- GOAL OF THE EXERCISE -
In the article on a rural Labour revival, what share of the vote did the Tory candidate win in the north Wiltshire ward?

- SELECTED EXTRACT -
** START **

Labour needs a rural revival to win the seats needed for government

by Liam Stokes

The general election has given hope to those of us hoping for a rural Labour revival, but also pause for thought. This is an area in which I have a personal interest. In this year’s Wiltshire Council elections I stood for Labour in the very rural north Wiltshire ward in which Jeremy Corbyn grew up. It was an uplifting experience. People were pleased and surprised to find a candidate roaming the country lanes wearing a red rosette. The most oft-heard quip was “best of luck mate, you’ll need it round here”. Others were more encouraging, which was much appreciated during long and lonely days leafletting. I’ll be eternally grateful to the landscaper who, as my spirits were flagging on a particularly long and rainy walk down an especially remote track, took a break from shovelling gravel to tell me he was glad to see someone “standing for the working man”. But for all that warmth on the doorstep, I got 10% of the vote. Believe it or not even that was 2% better than Labour did last time. The Tory got 69%.

I shouldn’t have been surprised; in the wake of the 2015 election it was painfully clear that Labour had a “rural problem”. Maria Eagle MP wrote a paper with that very title. There are 199 rural constituencies in England and Wales, of which Labour won 30. Earlier this year things got even worse with the loss of Copeland, taking us to 29.

** END **

- RECORDS SUPPLIED -
** START **

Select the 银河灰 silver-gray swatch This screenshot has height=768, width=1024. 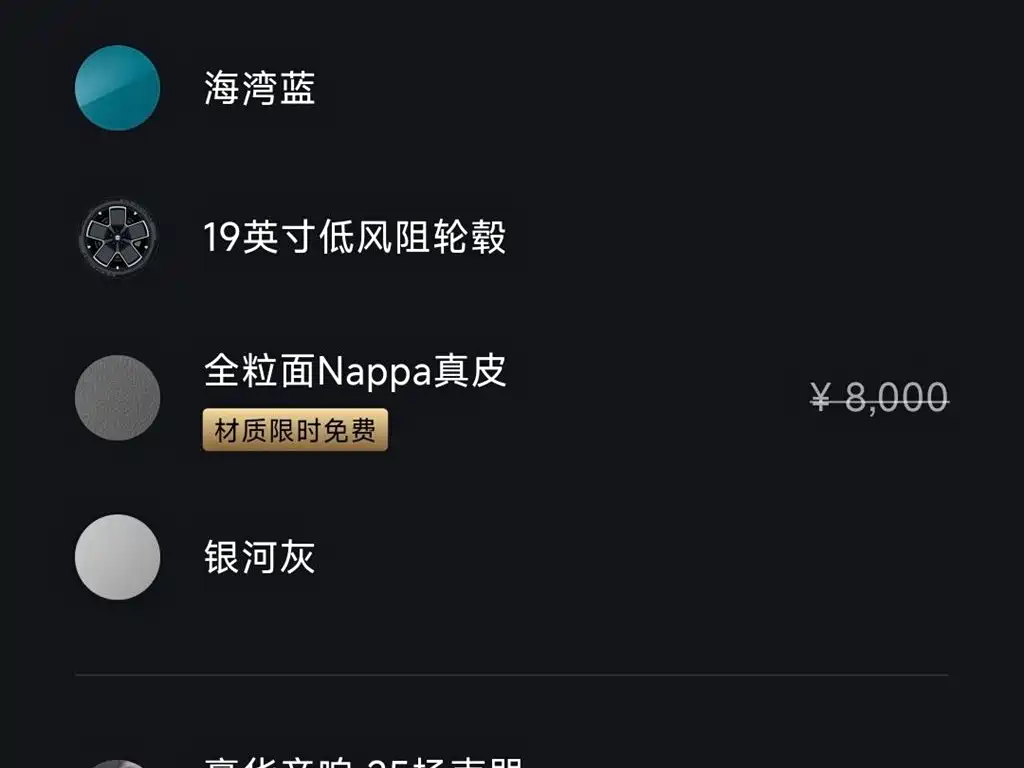point(118,556)
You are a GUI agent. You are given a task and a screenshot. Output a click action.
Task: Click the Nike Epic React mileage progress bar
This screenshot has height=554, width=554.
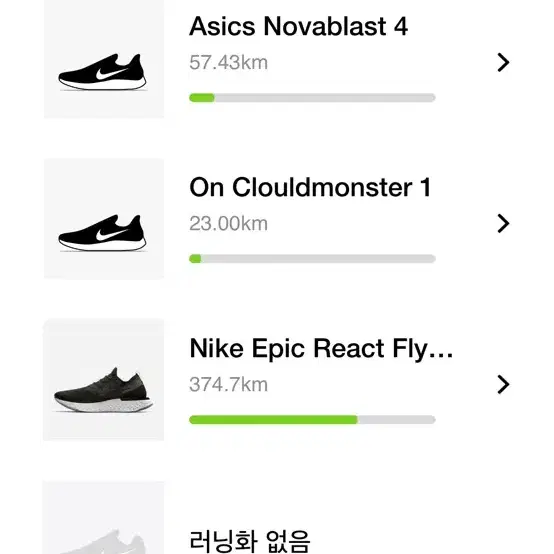[312, 420]
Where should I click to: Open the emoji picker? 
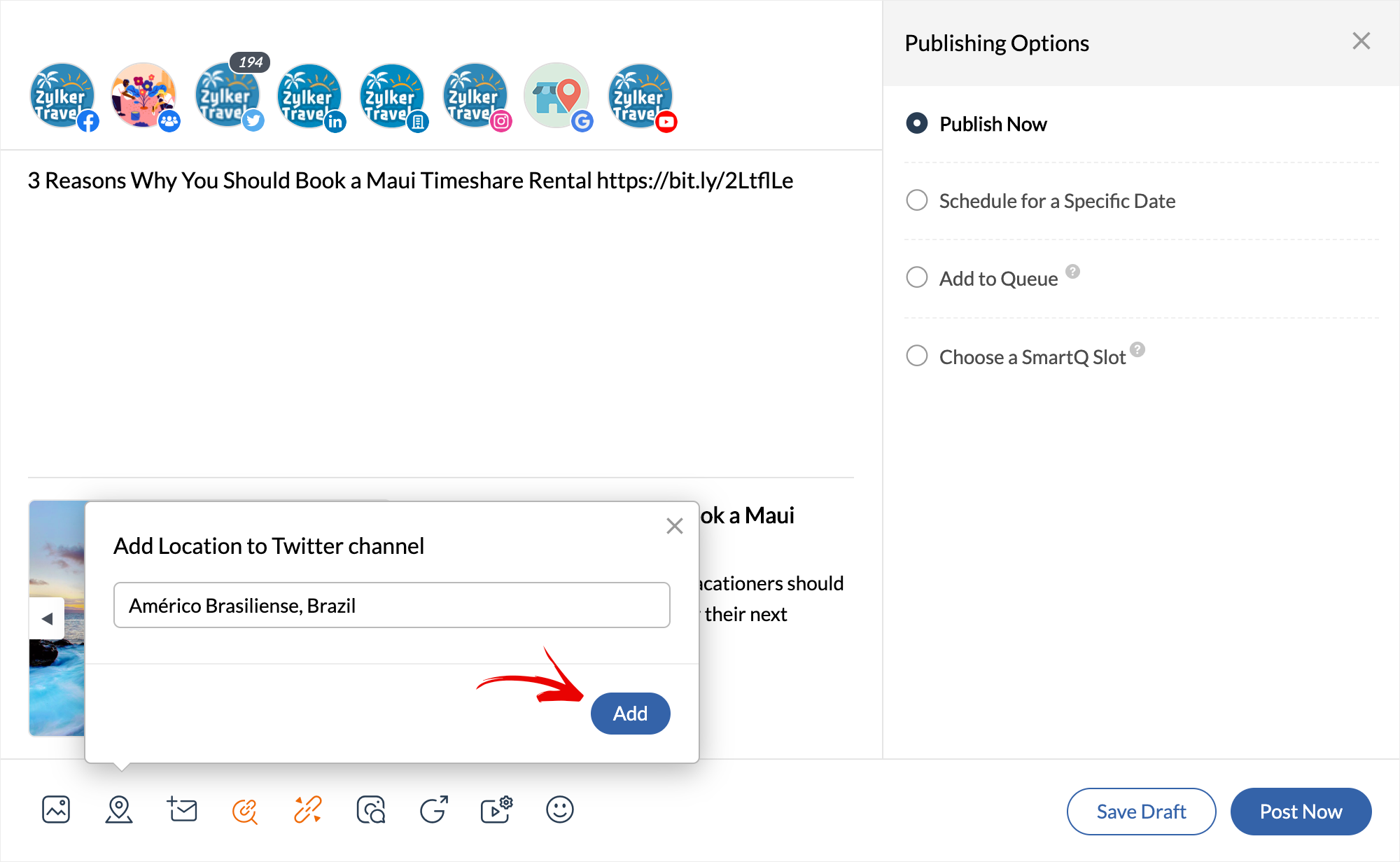coord(559,809)
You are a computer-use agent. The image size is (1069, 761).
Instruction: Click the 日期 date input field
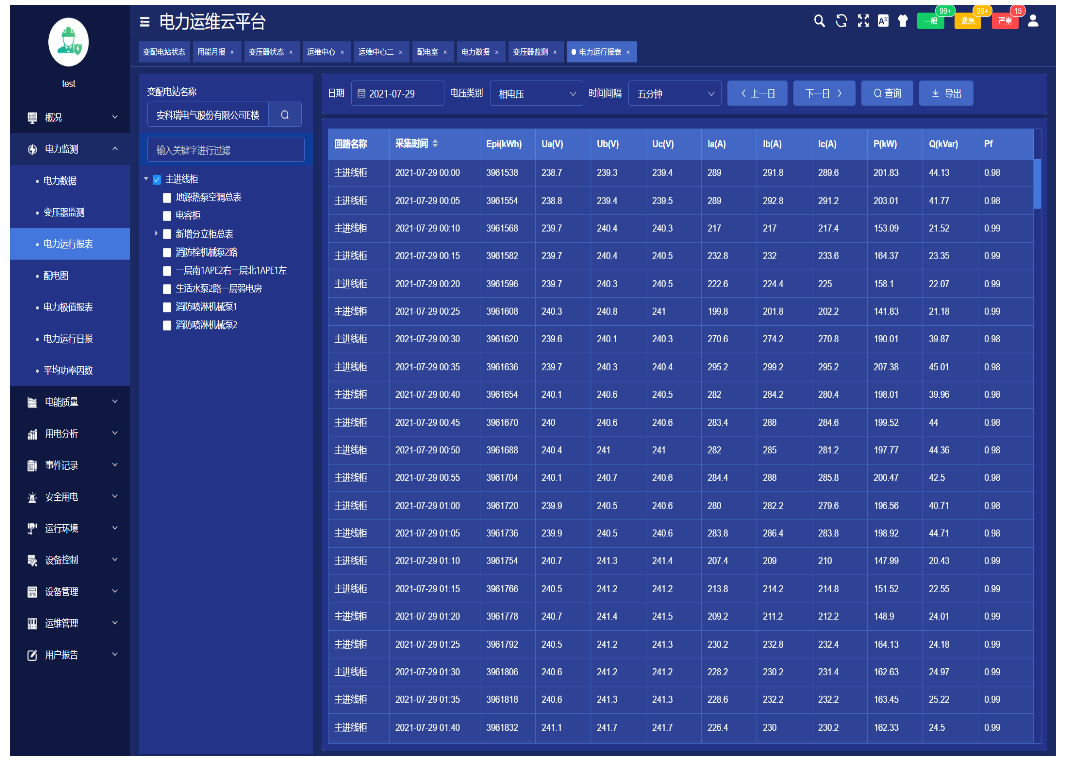click(397, 94)
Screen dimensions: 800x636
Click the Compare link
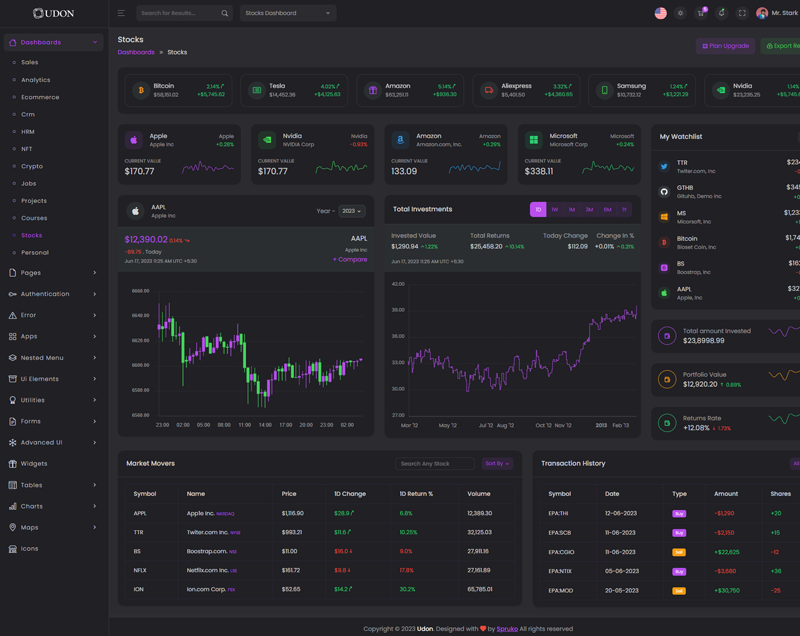[x=350, y=259]
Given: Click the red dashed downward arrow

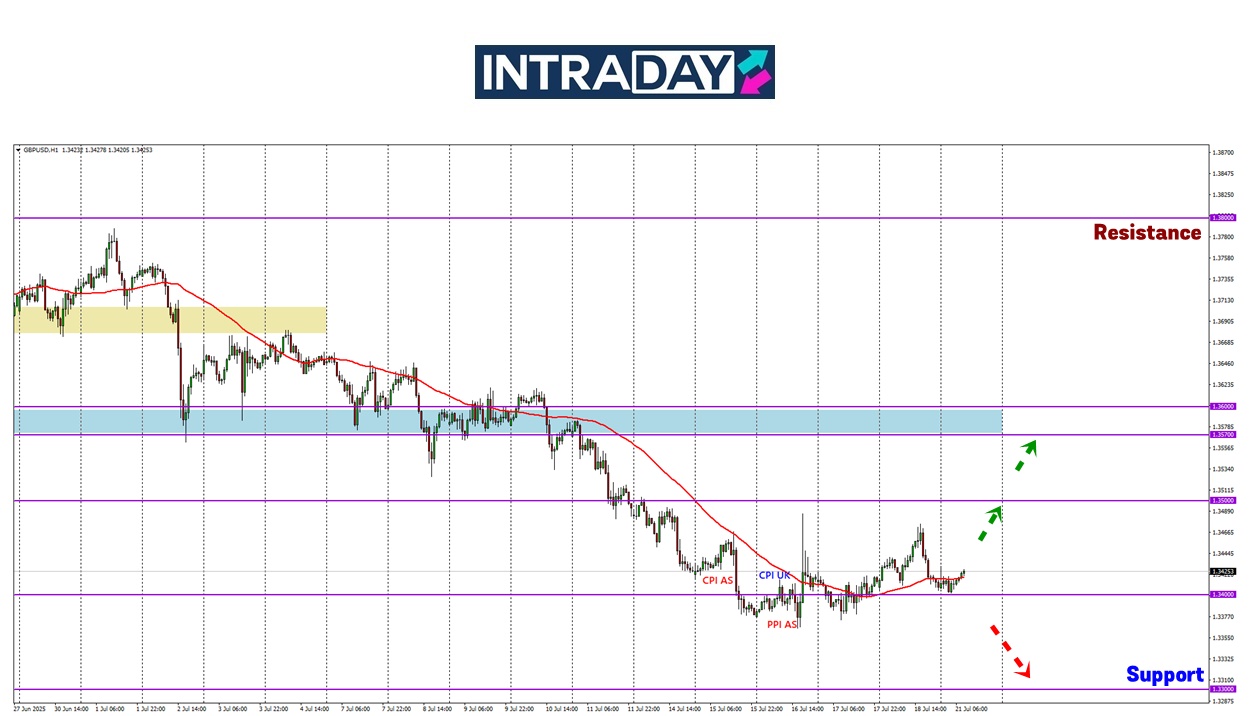Looking at the screenshot, I should coord(1009,649).
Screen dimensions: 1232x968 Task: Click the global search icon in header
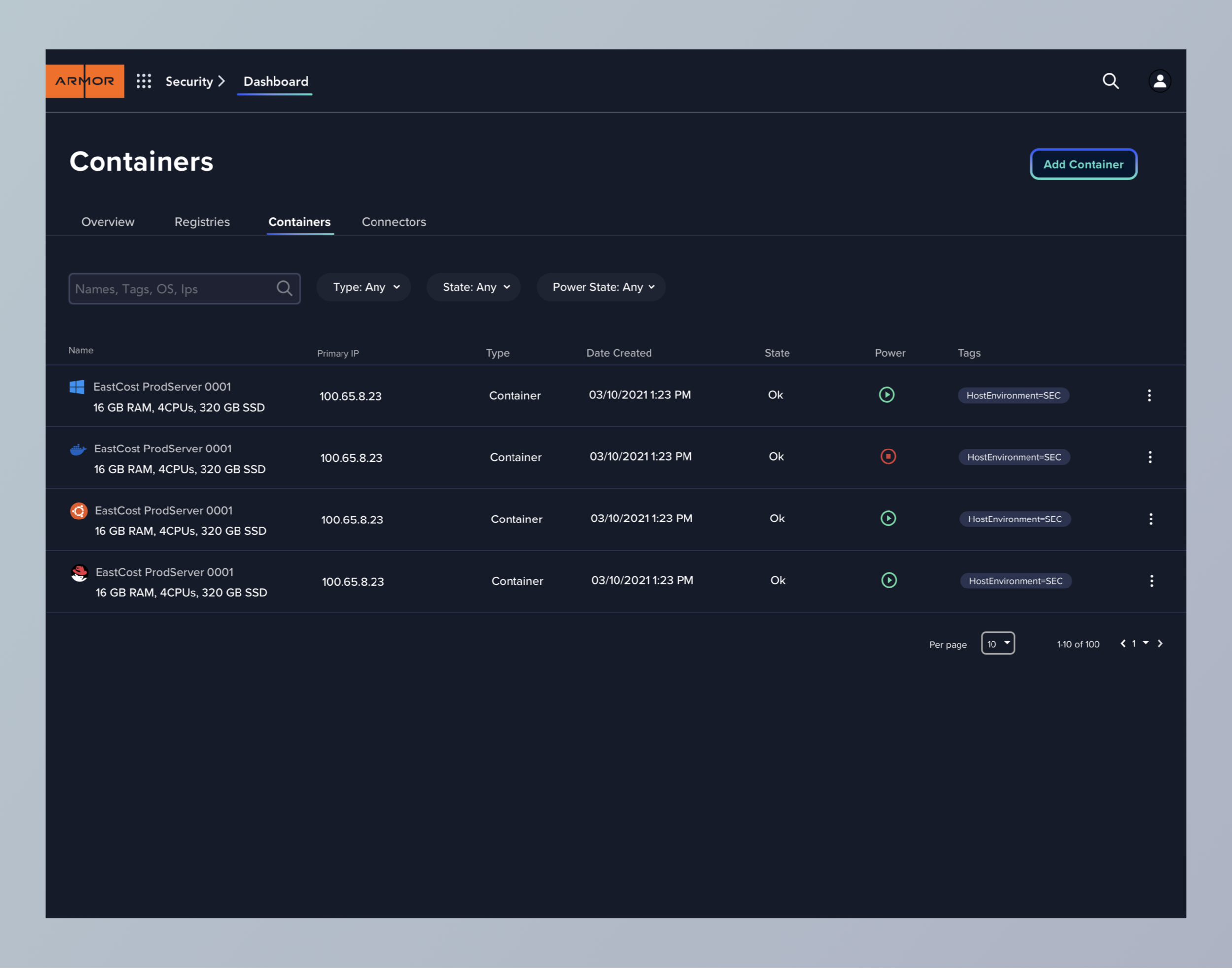[1110, 81]
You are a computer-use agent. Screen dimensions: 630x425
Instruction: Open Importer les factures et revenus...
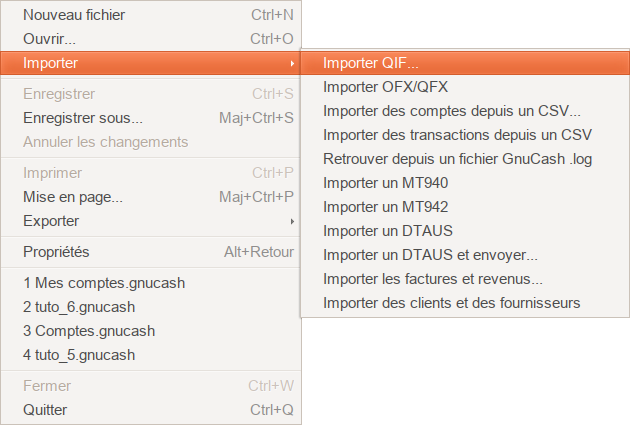click(433, 279)
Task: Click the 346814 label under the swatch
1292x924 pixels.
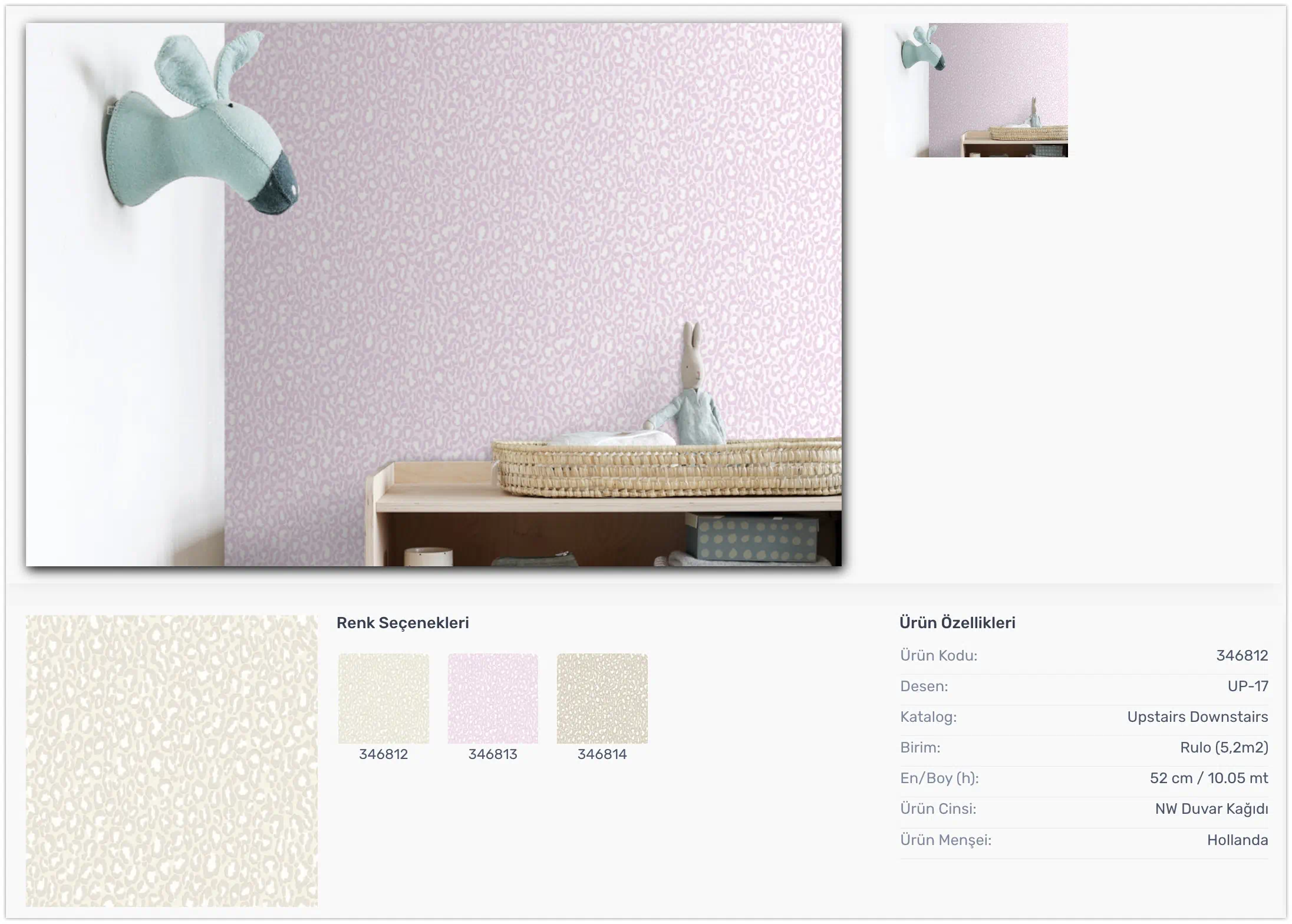Action: [x=602, y=754]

** END **

- EXERCISE RESULT -
69%